In order to take advantage of the rich tooling available on the Windows platform, compiler writers such as LLVM need to be able to generate PDB files. PDB or Program Debug Database is a literal database describing compiled code on the Windows platform. Containing various types of records, it allows tools such as debuggers to map between compiled code and source code.
In order to improve performance, this data is heavily indexed. And that’s part of the problem. Zach Turner of LLVM’s Windows team writes:
CodeView is a debug information format invented by Microsoft in the mid 1980s. For various reasons, other debuggers developed an independent format called DWARF, which eventually became standardized and is now widely supported by many compilers and programming languages. CodeView, like DWARF, defines a set of records that describe mappings between source lines and code addresses, as well as types and symbols that your program uses. The debugger then uses this information to let you set breakpoints by function name, display the value of a variable, etc. But CodeView is only somewhat documented, with the most recent official documentation being at least 20 years old. While some records still have the format documented above, others have evolved, and entirely new records have been introduced that are not documented anywhere.
[…]
[PDB] contains CodeView but it also contains many other things that allow indexing of the CodeView records in various ways. This allows for fast lookups of types and symbols by name or address, the philosophical equivalent of “tables” for individual input files, and various other things that are mostly invisible to you as a user but largely responsible for making the debugging experience on Windows so great. But there’s a problem: While CodeView is at least kind-of documented, PDB is completely undocumented. And it’s highly non-trivial.

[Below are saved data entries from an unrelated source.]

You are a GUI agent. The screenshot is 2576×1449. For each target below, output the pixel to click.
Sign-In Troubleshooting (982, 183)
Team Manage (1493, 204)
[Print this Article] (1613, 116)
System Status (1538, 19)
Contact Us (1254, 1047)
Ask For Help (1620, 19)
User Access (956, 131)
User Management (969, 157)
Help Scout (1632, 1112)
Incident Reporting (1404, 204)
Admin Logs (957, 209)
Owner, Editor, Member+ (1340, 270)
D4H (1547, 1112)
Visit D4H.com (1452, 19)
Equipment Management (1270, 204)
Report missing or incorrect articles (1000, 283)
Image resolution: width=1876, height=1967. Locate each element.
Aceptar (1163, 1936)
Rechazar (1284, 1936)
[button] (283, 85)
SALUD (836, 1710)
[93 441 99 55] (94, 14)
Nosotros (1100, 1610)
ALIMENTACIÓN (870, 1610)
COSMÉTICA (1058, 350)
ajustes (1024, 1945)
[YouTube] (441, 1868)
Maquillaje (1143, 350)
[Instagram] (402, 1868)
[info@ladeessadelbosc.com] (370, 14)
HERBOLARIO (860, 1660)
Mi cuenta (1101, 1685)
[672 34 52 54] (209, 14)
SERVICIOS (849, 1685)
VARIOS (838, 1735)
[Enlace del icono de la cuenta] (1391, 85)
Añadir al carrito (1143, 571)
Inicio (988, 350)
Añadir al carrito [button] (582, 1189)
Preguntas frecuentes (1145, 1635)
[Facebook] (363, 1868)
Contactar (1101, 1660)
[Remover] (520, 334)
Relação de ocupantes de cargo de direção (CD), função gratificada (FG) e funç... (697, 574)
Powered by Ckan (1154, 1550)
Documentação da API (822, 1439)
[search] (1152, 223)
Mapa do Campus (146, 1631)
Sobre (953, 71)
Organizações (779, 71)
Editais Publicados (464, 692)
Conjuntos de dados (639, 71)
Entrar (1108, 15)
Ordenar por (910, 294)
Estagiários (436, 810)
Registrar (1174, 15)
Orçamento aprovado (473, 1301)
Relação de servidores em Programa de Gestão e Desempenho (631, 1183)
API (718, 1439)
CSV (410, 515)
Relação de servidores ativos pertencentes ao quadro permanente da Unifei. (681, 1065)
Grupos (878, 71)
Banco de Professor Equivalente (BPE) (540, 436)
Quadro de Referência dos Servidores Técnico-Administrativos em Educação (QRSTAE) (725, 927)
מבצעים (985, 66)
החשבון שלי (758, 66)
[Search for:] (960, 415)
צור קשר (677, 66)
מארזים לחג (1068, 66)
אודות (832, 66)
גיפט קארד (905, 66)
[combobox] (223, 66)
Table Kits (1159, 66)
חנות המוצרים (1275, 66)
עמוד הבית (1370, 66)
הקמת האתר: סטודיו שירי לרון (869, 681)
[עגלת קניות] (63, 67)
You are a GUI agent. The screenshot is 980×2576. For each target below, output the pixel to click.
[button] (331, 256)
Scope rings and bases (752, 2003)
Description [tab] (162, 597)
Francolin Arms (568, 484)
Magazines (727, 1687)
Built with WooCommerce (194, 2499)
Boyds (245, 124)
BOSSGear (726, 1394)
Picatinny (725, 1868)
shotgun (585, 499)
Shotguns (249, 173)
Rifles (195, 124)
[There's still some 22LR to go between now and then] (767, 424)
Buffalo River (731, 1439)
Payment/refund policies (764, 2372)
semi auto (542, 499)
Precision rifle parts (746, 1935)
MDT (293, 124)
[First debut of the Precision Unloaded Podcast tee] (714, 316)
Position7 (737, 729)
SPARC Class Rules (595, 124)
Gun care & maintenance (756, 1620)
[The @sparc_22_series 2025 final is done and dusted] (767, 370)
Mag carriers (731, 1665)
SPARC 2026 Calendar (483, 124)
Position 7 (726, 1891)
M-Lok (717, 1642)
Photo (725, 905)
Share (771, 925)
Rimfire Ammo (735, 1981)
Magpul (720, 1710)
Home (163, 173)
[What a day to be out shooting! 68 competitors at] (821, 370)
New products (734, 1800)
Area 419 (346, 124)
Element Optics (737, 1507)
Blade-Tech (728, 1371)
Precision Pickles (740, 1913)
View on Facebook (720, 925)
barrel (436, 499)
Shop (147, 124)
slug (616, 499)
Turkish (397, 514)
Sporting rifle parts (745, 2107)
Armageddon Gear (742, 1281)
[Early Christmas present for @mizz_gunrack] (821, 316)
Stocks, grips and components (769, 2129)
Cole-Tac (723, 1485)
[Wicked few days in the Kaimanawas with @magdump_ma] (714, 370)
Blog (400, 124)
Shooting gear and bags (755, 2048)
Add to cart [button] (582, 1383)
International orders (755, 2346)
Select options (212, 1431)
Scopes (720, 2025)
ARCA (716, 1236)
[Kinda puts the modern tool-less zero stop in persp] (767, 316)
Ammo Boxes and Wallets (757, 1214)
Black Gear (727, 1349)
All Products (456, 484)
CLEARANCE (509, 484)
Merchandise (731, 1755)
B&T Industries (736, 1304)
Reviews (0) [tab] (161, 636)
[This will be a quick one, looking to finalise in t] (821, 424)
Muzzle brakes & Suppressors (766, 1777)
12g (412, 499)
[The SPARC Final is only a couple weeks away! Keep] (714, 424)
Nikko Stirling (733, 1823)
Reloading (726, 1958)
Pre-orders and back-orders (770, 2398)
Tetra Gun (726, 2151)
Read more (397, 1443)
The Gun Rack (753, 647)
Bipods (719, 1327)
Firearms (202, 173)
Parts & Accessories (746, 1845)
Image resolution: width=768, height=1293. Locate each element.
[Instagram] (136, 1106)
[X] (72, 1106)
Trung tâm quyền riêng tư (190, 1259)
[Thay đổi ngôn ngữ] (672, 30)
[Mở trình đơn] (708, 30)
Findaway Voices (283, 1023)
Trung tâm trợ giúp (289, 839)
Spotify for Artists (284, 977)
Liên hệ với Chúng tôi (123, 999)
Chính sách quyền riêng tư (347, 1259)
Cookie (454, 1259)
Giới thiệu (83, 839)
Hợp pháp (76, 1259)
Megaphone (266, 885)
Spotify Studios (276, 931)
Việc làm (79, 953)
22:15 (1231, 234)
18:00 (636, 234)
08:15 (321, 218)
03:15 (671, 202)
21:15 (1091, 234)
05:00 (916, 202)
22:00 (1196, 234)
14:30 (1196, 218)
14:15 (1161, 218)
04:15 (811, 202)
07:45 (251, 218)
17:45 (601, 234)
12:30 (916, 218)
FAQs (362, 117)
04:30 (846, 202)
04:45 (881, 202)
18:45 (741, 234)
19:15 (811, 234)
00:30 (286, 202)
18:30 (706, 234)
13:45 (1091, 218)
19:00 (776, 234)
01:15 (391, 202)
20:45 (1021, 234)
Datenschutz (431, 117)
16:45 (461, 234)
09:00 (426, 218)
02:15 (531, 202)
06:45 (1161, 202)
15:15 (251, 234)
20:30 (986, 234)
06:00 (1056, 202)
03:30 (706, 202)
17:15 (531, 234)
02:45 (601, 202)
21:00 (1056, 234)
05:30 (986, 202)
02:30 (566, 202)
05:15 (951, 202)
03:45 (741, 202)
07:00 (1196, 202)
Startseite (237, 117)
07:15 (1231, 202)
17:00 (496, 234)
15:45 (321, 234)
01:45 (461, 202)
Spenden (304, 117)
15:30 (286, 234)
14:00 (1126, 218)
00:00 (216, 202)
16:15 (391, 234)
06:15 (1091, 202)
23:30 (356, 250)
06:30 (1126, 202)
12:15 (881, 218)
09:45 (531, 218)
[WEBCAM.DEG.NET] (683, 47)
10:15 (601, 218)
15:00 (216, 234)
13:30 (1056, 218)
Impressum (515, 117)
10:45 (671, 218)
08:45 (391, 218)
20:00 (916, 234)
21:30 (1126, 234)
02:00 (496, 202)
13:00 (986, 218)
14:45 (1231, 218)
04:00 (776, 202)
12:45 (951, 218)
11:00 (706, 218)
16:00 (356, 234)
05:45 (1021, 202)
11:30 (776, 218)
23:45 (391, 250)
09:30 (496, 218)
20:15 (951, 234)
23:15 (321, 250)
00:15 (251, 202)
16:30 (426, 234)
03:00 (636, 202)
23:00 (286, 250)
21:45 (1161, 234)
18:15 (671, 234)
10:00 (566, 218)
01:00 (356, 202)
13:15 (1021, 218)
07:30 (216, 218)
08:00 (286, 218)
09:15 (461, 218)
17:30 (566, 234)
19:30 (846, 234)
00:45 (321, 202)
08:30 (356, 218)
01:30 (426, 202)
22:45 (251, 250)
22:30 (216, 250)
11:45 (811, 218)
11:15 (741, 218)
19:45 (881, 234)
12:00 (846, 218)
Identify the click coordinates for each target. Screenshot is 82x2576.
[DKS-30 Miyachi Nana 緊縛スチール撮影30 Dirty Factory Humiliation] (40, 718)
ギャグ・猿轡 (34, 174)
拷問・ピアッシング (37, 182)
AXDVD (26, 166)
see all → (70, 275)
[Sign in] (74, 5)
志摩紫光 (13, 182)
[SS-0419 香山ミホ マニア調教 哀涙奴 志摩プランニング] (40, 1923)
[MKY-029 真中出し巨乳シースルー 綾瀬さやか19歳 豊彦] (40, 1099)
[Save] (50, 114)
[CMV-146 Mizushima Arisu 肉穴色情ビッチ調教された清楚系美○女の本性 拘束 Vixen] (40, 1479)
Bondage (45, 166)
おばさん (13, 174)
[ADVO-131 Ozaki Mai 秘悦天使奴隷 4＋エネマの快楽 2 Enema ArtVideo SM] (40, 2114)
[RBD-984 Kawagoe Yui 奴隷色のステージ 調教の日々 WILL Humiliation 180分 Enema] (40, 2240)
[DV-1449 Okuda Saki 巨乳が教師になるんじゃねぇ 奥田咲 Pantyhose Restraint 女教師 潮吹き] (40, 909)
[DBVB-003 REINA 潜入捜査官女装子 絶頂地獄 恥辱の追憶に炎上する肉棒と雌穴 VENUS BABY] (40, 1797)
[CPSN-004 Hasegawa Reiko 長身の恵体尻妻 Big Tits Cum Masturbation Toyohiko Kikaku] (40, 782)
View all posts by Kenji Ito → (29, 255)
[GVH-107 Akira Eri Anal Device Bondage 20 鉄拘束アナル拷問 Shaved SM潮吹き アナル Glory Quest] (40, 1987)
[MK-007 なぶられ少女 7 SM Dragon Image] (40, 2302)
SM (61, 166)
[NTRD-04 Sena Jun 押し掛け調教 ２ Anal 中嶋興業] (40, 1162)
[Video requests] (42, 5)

Microsoft provides tooling and SDKs for consuming PDB files, but nothing for generating them. And even these require the use of proprietary libraries as the open source PDB code doesn’t even compile.
Based on that partial code upload from Microsoft, the LLVM team was able to build their own PDB generator. While still considered “alpha quality”, it allows applications compiled using CLANG and the LLVM backend to start working with Windows tooling. Turner continues:
We’d love for you to try it out and report issues on our bug tracker. To get you started, download the latest snapshot of clang for Windows.
As part of their exploration into supporting PDB, LLVM has documented the PDB format. While not complete, it offers an important looking into the complicated format that was previously unavailable.
To supplement this, they have also built a tool called llvm-pdbutil. Among other things, this allows for two-way conversion between YAML and PDB. (For those of you who don’t know, YAML is a human-readable format that uses whitespace instead of brackets. It is probably best known as the format used for the API documentation language RAML.)
It should be noted that there are actually two PDB formats. In addition to the full version discussed above, there is also a Portable PDB format intended just for .NET Core applications. Portable PDB is documented with an open source library for reading it.